El viaje a Italia
Asombra descubrir, cuando viajamos a Italia, la ingente cantidad de turistas que visita sus ciudades aún fuera de la estación reina de las vacaciones. En primavera y otoño se observan riadas de paseantes, que recorren los monumentos de nuestro competidor turístico en vez de asomarse a las ventajas que ofrece nuestra tierra. Y el caso es que, bien observado, casi ninguna razón debería impelerles a preferir el sur de los Alpes sobre lo que acontece dentro de nuestras fronteras.
Las razones del turista a contrapelo, alejado del todopoderoso agosto, deberían ser climatológicas, culturales o hedonistas en general pero -sin que nos ciegue pasión malentendida alguna- las mismas no parece que deban advertirse de modo exclusivo en Italia, ni en otros de alrededor como Francia o Gran Bretaña. Así, en muchas ocasiones, en Florencia o en Berlín, en Roma como en París el viandante otoñal pierde su casto nombre para pasar a denominarse transeúnte en autobús, o "helado de limón", tal es el acoso al que lo someten las inclemencias climatológicas que tiene -por estadística- aseguradas.
En lo concerniente al jolgorio, no cabe duda alguna sobre la gran ventaja de nuestras virtudes sobre las de los competidores; pese a su imparable escalada, los precios de la fiesta, en nuestro caso, están a años luz de los que rigen en aquellos pagos, y la comida, la bebida son mejores, más baratos y se disfrutan con criterios más permisivos que los que se pueden alcanzar en aquellas míticas ciudades.
Sin duda, pues, el intríngulis de nuestro escaso eco para algún tipo de visitante reside en el hecho cultural, que por lo que al turista habitual de esas fechas se refiere, se concreta en pinturas y arquitecturas y, todo lo más, en esculturas y tiendas de souvenirs.
Y en este aspecto nos superan: nada tiene que ver la arquitectura civil florentina con el Barri del Carme valenciano, ni el Palazzo Pitti con San Pío V, por más que ambos compartan el hecho de ser museos. Por eso asombra -conociendo el interés de nuestros gobernantes en desarrollar la fructífera actividad del turismo- que se detraigan fondos destinados a favorecer -o hacer espectacular- la imagen de la ciudad con el ridículo pretexto de mejorar la educación infantil.

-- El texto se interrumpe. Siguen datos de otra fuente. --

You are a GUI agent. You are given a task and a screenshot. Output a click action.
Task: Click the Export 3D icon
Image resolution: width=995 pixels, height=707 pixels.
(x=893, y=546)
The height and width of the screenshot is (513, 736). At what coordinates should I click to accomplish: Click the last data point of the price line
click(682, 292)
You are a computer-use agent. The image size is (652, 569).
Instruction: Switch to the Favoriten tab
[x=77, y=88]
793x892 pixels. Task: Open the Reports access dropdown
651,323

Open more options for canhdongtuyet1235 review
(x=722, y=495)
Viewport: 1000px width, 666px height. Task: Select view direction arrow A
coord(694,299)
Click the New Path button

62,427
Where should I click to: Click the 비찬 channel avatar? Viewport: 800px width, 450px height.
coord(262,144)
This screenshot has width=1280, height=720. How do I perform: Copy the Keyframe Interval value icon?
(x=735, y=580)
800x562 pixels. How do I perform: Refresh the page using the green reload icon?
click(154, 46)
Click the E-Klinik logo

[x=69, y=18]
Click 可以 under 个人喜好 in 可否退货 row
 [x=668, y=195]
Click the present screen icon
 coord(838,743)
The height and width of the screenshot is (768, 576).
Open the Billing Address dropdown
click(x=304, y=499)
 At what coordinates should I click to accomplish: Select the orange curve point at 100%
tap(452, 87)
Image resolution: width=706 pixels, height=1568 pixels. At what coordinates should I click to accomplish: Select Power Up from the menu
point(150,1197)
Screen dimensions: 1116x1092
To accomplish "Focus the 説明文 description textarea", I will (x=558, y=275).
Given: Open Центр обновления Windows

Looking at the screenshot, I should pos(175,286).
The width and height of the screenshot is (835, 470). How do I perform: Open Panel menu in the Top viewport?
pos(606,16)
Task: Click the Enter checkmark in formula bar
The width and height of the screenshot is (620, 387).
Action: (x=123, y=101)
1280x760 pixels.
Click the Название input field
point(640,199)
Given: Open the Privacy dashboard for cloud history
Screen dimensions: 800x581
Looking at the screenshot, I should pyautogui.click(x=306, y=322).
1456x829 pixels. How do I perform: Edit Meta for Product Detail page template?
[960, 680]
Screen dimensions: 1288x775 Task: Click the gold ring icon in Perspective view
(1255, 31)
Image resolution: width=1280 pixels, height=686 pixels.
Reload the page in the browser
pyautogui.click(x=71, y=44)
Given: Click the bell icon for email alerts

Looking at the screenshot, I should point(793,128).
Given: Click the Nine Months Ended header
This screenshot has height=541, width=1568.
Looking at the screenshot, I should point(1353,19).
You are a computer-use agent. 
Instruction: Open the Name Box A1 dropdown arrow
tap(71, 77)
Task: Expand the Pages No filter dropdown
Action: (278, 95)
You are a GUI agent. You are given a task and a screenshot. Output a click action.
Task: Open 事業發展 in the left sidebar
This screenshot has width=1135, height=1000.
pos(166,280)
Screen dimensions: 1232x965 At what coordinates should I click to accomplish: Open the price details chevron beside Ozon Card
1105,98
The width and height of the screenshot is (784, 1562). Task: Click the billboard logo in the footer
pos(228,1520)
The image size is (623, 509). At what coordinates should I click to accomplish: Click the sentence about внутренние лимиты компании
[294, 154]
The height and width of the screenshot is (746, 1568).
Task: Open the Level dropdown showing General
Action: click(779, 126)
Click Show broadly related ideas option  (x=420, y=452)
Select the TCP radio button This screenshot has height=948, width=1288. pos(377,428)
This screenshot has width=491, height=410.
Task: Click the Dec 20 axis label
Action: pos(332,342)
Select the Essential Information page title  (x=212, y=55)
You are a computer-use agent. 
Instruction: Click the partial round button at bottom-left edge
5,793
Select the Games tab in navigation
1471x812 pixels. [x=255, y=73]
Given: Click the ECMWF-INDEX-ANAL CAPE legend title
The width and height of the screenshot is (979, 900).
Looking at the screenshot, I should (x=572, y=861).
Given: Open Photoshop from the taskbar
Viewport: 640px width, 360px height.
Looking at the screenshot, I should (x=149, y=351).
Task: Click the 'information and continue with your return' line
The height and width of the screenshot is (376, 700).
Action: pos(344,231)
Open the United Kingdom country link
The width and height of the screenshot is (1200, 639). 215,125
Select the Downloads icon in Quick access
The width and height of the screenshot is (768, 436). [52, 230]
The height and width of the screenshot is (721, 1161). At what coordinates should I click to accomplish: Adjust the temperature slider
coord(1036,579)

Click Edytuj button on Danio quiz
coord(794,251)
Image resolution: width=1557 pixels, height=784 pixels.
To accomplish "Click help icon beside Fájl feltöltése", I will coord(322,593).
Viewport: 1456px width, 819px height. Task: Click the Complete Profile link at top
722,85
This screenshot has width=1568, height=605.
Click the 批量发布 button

Por supuesto, sea ésta privilegiada, pero a costa de otras partidas presupuestarias, que están en la mente de todos excepto de los que nos gobiernan; no deben olvidar aquellos que turismo desean, que la imagen de las ciudades se denota más por los continentes que por los contenidos.
¿O es que alguien, honradamente, supone que la mayoría de los visitantes del Guggenheim bilbaíno se siente hondamente preocupado -y piensa que ha frustrado su viaje- por la ocultación temporal en el museo de los lienzos de Mottherwell, pongo por caso?